Shakespeare was right - "brevity is the soul of wit". Ironically, if he were alive today, some MTV executive would make him cut out that part of Hamlet to make it fit neatly between reruns of Jersey Shore.
For better or worse, many of our digital-age careers now rise and fall by how much and how well we cull through endless torrents of bits and bytes. It's no wonder, then, why we grind our teeth and fight the urge to say "get to the point" the instant we sense a colleague breathing deep to utter a menagerie of adjectives and dependent clauses that no longer compute.
Speed it up, it's almost 2012 if you haven't noticed - even the last five syllables in haiku poems are overkill.
It is in this context that mobile review apps like Yelp fall short, since most offer little more than a slightly more convenient way for users to get paralysed indefinitely by too much information.
"Where would you like to go for dinner?" someone might ask.
"Not sure," you might say. "But just give me an undisclosed amount of uninterrupted silence while I log onto my smartphone and squint and scroll around a few hundred blog posts from restaurant critics who may or may not consider themselves the William Faulkner of cosy bistros. Only when I'm completely disheartened and disoriented will we then just cross the street to KFC."

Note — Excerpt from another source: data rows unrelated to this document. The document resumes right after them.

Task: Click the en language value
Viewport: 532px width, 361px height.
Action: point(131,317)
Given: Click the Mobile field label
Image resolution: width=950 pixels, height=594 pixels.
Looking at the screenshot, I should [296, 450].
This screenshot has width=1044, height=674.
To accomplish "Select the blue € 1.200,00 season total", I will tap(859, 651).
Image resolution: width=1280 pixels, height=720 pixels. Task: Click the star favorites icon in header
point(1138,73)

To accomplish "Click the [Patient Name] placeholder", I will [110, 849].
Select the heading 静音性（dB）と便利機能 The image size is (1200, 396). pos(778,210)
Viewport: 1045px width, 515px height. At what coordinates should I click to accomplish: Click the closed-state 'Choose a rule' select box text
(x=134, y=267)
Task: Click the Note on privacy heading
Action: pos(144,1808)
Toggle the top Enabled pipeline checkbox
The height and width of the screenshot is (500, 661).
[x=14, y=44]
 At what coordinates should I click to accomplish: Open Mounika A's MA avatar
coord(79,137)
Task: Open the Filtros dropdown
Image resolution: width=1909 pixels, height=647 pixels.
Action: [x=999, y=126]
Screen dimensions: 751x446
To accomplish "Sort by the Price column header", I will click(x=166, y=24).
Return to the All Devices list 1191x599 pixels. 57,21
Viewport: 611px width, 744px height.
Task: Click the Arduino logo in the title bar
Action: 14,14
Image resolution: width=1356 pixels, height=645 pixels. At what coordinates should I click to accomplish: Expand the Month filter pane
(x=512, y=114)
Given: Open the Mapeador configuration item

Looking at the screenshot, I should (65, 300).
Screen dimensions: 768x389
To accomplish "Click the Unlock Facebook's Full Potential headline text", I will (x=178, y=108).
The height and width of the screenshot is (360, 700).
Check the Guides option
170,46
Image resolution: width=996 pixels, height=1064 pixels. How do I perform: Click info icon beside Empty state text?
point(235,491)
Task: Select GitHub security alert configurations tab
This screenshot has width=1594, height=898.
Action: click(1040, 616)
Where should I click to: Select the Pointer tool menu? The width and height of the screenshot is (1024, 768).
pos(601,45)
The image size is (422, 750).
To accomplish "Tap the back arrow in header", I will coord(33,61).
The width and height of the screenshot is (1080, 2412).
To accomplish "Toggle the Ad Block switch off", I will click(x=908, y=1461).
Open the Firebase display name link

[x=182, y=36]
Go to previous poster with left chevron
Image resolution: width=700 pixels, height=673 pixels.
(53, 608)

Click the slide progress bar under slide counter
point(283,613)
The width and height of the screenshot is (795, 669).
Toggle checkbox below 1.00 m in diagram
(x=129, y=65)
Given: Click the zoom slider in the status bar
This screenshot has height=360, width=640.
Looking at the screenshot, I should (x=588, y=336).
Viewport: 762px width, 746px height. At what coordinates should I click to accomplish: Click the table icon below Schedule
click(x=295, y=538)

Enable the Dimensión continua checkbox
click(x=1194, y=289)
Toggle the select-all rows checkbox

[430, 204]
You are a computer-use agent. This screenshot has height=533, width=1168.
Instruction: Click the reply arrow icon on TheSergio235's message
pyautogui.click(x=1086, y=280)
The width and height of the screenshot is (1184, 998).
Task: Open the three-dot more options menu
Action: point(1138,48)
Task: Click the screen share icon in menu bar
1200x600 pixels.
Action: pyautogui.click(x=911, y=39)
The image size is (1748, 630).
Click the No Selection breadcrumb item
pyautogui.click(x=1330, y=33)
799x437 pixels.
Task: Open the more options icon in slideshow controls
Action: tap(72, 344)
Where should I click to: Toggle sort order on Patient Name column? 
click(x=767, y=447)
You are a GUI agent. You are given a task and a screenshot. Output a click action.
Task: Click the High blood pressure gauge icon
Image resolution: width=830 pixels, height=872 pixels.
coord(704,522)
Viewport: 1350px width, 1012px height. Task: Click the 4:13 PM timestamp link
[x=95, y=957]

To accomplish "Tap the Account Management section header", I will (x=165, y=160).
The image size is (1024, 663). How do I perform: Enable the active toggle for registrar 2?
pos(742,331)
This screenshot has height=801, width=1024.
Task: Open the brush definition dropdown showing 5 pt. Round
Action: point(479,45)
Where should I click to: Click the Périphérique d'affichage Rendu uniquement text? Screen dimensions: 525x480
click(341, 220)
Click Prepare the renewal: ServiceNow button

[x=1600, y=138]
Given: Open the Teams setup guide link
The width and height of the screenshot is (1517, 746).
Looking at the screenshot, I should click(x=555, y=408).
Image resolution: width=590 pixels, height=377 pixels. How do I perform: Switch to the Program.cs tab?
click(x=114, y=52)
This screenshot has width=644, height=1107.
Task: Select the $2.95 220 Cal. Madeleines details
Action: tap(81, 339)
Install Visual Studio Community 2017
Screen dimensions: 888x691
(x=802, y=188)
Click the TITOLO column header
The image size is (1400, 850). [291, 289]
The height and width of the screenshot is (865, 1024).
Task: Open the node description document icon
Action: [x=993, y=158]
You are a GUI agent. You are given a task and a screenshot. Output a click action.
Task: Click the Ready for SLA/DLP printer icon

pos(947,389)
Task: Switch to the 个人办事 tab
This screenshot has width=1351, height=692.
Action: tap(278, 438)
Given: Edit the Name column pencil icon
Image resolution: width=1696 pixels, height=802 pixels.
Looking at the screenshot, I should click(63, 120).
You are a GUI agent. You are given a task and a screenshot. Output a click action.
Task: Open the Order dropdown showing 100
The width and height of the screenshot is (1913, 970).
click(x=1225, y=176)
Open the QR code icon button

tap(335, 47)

Fortunately there's Tiny Review (free; iPhone) a GPS-enabled database of user-created content, where the content is just a picture of a place or thing with a three-line review placed on top.
Tiny Review gives you the ability to see the gist of what others think of nearby venues without bothering with all the details that could distract you from more important things - like oncoming traffic.
Using the app requires you to first register through your Facebook account, but after that, the process is pretty simple. Once you turn on your smartphone's GPS function, Tiny Review will serve up the latest nearby entries, complete with each place's name and distance from you. If you see something you like, simply click on it for more info (like a Google map and a list of other users who "liked" that entry).
Tiny Review also offers a general map view with red pins denoting places of interest and the ability to "follow" users who post reviews that appeal to you.
Posting a review yourself is as simple as taking a photo and writing a six- or seven-word description, headline style. Of course, as a user, you can follow and be followed and configure the app to automatically post your contributions to Facebook.
I could go on, but you get the point. We're on the same page - and Tiny Review is right there with us.